車の中

「大変な思いされたんですねぇ」

男はハンドルを器用に操作しながら言った。

高いビルがなくなり山や林、田畑が多い景色が広がっている。暗闇に吸い込まれそうなぼんやりと等間隔に光る灯りは街灯だろうか。どの位の時間が経ったのだろう。酒のせいか、フワフワとした体は熱く頭がボウっとしている。東京で見た雪よりも多く積もった雪を見ながらフロントガラス越しに空を見上げる。

「そう言えば、お友達の・・・高野さんでしたっけ?具合はどうですか?」

「え?・・・ああ。高野は・・・駄目でした。今日の朝、高野の母親からメールが入ってました」

「・・・・・そうですか」

暗い車内に気まずく重い空気が流れる。

「あ、あのお弁当屋さんのおばさんはどうです?」

「鈴木さんですか?鈴木さんは元気になりましたよ。ただ・・・」

「ただ?」

「帰ってからすぐに見舞いに行ったんですけど、何だか無視されちゃって」

「無視?何でまた。貴方の事とても気にかけてたように思いましたが」

「ええ。でも俺が話しかけても知らんぷりで、こちらも見てくれないんですよ。多分、事故のショックが大きかったのかなって思うんですけど」

「そうかもしれませんね。でも、お話を聞く限りとても元気な人らしいので、貴方ともまた前のようにお話しできますよ」

「そうですね・・・あの・・」

「はい」

男は返事と共に俺の方をチラリと見る。

今日の夜空は雲一つなく、月と星が綺麗に見える。車内の暗がりで見る男の顔は、彫の深い皺が余り強調されず若々しく見える。いや、暗がりのせいではないかもしれない。顔色は分からないが、初めて見た時、がさがさと乾燥していた肌がつやつやと潤いを持っているように見える。

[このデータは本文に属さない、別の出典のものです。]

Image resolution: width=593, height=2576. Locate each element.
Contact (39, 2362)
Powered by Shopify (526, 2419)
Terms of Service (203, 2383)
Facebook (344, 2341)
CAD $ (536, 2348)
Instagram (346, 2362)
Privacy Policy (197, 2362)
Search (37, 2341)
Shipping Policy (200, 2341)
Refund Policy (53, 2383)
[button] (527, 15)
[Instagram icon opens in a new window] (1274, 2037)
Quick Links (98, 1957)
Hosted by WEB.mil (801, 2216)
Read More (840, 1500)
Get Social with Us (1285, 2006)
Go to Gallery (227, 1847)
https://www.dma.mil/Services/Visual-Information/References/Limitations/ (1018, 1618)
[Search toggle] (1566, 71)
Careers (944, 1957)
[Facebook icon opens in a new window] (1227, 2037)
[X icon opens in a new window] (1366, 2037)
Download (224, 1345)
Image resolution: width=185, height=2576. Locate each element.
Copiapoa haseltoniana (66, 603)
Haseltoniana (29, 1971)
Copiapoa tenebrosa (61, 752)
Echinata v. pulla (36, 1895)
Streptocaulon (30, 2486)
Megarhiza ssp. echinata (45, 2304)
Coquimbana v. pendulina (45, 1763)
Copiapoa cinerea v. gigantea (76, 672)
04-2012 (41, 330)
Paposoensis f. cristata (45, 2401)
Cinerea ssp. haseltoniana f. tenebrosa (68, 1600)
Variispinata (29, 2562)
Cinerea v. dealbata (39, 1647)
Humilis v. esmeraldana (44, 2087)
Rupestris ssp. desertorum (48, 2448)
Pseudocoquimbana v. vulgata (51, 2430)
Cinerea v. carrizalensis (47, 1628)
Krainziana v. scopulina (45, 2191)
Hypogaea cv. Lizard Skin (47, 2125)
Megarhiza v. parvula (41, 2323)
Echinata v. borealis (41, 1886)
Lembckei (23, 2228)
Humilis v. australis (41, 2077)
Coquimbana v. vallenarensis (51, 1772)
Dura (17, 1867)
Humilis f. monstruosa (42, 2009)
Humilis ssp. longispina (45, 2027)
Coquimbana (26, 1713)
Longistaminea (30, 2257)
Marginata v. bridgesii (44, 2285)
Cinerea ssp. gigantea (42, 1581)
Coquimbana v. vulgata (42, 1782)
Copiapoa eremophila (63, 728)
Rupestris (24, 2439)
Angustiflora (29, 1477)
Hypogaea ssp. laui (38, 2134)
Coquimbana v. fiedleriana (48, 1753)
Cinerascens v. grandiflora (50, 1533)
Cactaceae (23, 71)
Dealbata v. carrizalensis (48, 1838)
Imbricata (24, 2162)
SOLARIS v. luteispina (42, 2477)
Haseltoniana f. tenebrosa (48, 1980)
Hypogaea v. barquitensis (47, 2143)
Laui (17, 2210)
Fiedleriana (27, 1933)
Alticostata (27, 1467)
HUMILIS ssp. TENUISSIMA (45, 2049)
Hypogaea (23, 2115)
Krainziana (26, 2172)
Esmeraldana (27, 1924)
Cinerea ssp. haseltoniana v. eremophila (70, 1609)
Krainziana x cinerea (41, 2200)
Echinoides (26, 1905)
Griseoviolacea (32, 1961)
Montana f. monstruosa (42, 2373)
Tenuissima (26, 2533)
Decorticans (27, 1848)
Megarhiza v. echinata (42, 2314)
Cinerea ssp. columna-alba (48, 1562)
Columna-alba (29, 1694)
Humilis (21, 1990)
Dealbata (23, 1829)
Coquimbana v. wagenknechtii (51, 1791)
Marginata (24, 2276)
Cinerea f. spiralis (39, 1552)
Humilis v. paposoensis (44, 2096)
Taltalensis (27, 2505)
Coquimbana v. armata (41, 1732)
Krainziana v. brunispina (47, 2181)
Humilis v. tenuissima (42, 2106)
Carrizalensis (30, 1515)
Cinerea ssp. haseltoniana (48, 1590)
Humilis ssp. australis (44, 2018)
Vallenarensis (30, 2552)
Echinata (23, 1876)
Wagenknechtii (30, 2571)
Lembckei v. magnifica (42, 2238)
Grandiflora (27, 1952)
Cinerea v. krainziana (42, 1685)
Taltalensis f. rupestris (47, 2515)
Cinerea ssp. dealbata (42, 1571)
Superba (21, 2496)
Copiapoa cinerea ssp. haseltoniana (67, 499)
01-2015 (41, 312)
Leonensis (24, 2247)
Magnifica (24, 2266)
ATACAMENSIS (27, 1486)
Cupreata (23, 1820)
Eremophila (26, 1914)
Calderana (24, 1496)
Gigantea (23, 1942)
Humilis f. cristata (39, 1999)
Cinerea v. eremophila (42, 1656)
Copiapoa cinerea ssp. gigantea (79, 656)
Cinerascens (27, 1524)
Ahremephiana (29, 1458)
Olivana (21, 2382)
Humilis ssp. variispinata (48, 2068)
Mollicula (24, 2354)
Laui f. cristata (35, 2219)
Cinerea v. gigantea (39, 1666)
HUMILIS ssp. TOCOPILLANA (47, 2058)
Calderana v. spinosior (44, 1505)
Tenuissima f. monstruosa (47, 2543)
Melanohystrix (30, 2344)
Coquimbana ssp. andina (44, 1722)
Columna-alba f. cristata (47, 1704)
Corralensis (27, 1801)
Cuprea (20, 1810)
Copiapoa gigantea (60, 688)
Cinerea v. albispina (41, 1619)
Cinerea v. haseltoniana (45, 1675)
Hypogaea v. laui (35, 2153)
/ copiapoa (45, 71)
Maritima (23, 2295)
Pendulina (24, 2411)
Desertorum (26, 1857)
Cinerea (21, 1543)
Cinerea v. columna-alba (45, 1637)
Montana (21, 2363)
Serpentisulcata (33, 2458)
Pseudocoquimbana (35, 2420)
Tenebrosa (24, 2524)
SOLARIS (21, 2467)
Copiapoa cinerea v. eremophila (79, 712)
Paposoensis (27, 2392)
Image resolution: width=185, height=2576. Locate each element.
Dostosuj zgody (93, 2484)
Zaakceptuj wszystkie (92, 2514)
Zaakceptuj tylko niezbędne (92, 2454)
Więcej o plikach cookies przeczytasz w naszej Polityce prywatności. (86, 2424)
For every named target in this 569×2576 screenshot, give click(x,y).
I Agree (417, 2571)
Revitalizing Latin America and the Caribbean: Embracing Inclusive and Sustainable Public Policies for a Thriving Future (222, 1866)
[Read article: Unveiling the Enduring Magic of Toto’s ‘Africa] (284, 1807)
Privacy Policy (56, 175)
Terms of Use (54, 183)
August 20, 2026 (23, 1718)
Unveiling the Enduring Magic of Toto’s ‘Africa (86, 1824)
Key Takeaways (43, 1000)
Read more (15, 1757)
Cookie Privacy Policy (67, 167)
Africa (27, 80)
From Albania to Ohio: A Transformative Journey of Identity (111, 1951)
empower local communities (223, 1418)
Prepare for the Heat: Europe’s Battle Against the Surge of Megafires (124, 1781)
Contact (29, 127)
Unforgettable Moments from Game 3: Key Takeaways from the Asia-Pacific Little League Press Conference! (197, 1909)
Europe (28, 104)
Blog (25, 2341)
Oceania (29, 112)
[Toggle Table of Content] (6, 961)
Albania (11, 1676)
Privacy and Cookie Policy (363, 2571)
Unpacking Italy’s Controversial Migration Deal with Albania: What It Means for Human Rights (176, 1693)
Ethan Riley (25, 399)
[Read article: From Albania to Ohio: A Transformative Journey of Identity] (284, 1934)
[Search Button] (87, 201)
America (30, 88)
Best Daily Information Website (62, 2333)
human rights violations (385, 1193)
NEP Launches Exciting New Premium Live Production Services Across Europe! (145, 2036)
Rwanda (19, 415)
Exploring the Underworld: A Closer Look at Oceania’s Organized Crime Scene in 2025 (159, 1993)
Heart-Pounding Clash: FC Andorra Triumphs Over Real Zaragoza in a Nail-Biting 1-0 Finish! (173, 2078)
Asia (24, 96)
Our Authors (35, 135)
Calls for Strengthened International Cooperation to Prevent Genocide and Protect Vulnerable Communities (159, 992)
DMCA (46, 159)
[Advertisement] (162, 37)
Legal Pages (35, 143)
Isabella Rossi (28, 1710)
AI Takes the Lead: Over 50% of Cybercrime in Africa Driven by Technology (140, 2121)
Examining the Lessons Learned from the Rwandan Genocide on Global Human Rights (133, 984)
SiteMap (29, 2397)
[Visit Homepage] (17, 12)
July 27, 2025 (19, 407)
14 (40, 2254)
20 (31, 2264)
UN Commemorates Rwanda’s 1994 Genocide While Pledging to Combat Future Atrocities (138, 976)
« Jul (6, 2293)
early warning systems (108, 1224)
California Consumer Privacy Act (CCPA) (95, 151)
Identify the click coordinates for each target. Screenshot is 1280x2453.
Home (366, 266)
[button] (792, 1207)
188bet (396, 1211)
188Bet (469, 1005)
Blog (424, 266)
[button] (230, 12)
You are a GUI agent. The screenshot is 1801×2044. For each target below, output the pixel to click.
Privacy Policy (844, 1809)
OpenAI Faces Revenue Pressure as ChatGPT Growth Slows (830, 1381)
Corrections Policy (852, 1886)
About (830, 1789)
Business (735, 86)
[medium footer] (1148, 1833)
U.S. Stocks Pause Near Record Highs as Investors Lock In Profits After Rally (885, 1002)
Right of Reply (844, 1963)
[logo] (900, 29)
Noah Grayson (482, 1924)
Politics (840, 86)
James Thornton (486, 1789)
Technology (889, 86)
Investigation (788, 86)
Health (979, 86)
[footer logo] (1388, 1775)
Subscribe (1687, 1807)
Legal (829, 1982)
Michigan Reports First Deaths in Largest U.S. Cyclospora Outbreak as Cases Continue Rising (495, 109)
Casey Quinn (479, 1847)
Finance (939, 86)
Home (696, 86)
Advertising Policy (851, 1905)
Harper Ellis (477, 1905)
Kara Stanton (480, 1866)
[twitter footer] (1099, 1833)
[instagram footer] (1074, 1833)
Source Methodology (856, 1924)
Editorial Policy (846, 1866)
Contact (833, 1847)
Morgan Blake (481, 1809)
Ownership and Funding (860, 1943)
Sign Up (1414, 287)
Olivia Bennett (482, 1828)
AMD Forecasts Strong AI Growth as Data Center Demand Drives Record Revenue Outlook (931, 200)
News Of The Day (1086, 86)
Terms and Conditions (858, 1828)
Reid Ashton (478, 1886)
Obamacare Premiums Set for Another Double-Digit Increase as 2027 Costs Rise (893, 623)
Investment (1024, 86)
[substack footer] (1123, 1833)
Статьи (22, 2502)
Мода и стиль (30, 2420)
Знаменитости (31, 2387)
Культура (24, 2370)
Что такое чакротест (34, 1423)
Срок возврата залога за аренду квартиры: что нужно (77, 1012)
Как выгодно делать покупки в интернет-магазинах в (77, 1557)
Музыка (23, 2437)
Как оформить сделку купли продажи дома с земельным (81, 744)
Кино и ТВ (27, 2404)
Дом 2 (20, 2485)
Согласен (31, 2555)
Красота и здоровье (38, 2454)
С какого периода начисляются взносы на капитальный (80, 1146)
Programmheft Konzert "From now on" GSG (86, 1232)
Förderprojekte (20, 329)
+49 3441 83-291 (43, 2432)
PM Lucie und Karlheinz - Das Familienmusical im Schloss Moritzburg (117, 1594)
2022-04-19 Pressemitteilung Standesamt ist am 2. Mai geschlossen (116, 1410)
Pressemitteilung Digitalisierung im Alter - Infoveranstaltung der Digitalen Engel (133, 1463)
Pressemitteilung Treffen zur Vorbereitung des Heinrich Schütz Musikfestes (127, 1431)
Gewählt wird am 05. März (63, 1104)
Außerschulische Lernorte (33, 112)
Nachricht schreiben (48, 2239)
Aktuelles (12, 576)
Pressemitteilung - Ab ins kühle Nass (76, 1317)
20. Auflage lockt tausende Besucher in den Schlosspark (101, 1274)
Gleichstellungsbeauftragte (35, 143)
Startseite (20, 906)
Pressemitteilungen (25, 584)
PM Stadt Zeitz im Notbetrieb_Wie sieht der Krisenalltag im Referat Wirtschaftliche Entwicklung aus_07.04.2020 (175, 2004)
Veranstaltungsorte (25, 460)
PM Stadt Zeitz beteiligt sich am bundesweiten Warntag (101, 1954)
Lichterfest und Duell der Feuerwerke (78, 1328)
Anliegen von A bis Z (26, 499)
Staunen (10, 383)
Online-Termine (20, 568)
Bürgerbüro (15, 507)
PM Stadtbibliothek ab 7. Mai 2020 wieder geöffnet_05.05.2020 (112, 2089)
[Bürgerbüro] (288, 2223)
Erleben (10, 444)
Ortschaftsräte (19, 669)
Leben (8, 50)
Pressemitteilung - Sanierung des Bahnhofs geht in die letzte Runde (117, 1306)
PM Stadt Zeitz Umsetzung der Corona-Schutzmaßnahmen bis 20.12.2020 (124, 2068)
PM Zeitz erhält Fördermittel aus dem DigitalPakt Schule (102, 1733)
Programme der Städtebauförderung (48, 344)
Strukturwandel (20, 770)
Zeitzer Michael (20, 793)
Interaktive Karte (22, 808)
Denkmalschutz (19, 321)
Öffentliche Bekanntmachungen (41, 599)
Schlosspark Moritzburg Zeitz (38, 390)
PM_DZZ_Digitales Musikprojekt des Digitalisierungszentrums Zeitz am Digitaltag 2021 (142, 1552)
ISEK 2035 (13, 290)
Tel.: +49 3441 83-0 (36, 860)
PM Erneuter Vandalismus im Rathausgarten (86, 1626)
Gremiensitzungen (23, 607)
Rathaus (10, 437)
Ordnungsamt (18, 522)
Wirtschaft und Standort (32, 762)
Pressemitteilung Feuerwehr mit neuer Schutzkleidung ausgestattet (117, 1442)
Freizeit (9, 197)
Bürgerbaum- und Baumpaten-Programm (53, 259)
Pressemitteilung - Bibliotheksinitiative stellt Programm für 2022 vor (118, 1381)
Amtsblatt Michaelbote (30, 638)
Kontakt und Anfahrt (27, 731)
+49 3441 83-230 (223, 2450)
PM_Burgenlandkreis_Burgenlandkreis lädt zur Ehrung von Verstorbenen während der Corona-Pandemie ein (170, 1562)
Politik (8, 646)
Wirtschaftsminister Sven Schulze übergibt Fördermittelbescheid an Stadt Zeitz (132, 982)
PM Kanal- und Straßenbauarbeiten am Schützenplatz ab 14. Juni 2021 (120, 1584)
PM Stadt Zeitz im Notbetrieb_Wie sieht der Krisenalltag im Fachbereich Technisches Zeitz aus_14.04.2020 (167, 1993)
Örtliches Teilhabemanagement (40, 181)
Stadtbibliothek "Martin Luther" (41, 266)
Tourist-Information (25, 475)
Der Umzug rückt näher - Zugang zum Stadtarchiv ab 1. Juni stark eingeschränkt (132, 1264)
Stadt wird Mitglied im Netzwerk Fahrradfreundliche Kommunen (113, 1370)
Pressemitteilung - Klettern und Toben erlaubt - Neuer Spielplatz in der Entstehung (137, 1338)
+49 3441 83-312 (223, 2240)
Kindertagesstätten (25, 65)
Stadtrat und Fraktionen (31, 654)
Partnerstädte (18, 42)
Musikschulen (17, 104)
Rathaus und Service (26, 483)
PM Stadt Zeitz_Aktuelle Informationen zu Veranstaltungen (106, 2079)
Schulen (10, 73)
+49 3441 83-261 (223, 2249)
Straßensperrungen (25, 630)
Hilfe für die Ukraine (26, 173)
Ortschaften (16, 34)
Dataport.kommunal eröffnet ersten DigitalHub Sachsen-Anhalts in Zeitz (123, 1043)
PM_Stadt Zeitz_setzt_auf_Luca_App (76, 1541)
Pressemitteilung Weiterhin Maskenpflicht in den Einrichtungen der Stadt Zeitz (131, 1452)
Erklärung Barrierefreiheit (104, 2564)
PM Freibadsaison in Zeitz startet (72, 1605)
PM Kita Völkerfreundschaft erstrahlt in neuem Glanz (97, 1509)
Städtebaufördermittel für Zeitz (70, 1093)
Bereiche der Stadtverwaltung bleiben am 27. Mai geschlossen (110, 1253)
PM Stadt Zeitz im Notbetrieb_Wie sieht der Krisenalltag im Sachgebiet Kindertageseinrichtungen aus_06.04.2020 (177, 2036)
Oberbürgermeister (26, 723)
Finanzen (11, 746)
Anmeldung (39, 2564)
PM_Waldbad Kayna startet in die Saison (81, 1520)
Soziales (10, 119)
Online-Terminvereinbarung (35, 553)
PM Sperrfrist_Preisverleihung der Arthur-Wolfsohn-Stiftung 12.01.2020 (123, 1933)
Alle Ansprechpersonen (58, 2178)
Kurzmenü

「何処まで行くんですか?もう6時になる。今日あたりから就活しようかなと思ってるんですよ。仕事も辞めちゃいましたしね」

「就活・・ああそうですか。大丈夫ですよ大丈夫」

一体何が大丈夫なのか。

俺は、訳の分からない男の車に乗った事を後悔し始めた。

「もうすぐ着きます。そこで全てが分かりますから」

「全てが分かる?」

「ええ。貴方はトキ子さんから、村人達が拝み屋一族に対ししてきた酷い事を聞きましたよね?」

「はい」

「確かに事の発端はソレかもしれないが、まだ足りない」

「足りない?」

「ええ」

「貴方はあの村の事を知ってるんですか?」

「知ってますよ。トキ子さんよりさらに詳しく。知りたいですか?」

「そりゃあ勿論。俺が村に行って知りえた事は到底納得いくようなものじゃなかった。東京に帰ってから、何故か災難と言う災難は降りかからなくなりましたが、自分自信納得は言っていない。ミヨもいなくなり、大げさかもしれませんが生きる意欲をなくした俺は会社を辞め一人家に引きこもりました。誰にも会いたくなかったんです。もし・・もしあの村の全てを知っているのなら教えてください」

俺はすがるような目を男に向けて頼んだ。

男は前方を見ながら当然という様に頷き「ええ」と言った。

それからどのくらいの時間が経っただろうか、居酒屋を出たのが3時過ぎなのだからもうそろそろ夜が明けても良さそうなのだが、空はいつまでも暗闇を保っている。

疲れが出た俺はウトウトし始めた。

「・・・あの村はね。繰り返しているんですよ」

「え・・・あ、あいすみません。寝ちゃったようだ。何です?」

俺は慌てて起きると男に問いかける。

男は何も言わず、ダッシュボードの上に置いたサングラスを掛け笑った。

いつの間にか車が停まっている。

何処かで見た事のある風景だ。月の光を浴びた雪は畑であろう一面を覆い、一枚の白い布を敷いたようになっている。暗闇の中、点在する民家には灯りがなく家も家人もひっそりと夜明けを待っているようだ。

俺は、視線を男の方へ向けその先を見た。

所々雪を被った木々の中に、あの朱色の鳥居が少しだけ見えている。

「さて、行きましょうか」

男はエンジンを切ると車を降りた。

俺もそれに続くようにして車を降り、改めて辺りを見回した。